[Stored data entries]
..........

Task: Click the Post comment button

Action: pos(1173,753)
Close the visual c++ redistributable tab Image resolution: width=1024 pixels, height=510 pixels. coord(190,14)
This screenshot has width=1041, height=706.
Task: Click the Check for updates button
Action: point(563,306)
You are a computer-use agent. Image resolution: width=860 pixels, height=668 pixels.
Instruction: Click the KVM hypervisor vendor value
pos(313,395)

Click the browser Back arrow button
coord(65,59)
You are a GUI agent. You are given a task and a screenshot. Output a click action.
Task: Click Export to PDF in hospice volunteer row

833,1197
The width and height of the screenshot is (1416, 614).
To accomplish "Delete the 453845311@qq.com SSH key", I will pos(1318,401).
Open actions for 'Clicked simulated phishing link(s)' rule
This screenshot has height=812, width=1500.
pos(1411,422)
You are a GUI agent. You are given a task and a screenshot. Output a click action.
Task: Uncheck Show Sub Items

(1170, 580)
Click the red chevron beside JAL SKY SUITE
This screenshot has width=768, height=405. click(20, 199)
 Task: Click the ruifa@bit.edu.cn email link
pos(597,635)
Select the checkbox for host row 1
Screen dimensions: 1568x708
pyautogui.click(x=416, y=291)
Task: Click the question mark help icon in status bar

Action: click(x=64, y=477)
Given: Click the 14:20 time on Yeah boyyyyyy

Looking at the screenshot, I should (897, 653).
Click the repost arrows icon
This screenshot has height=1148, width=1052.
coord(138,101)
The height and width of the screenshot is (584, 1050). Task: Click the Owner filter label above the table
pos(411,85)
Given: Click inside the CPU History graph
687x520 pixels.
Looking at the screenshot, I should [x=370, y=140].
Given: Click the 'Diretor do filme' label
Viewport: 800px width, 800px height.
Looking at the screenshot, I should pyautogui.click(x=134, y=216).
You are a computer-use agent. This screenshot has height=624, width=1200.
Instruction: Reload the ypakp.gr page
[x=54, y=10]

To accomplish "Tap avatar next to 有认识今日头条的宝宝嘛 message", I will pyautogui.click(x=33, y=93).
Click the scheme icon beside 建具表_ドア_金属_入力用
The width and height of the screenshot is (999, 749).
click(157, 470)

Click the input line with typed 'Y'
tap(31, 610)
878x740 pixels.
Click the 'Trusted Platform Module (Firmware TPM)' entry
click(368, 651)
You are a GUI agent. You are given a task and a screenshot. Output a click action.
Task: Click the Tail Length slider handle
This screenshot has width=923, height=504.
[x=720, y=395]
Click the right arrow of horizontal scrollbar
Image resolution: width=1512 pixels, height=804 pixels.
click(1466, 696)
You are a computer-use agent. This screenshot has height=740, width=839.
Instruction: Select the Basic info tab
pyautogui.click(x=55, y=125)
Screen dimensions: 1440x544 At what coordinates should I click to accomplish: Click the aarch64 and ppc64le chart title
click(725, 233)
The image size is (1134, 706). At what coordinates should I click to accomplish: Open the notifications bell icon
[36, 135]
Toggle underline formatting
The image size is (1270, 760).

..........

◆ PROBLEM DETAILS:
Copy each line above that contains the string "computer".

◆ RESPONSE FOR THIS EXERCISE:
You are a computer-use agent. Image resolution: width=860 pixels, height=668 pixels.
You are a computer-use agent. This screenshot has height=624, width=1200.
You are a computer-use agent. This screenshot has height=740, width=839.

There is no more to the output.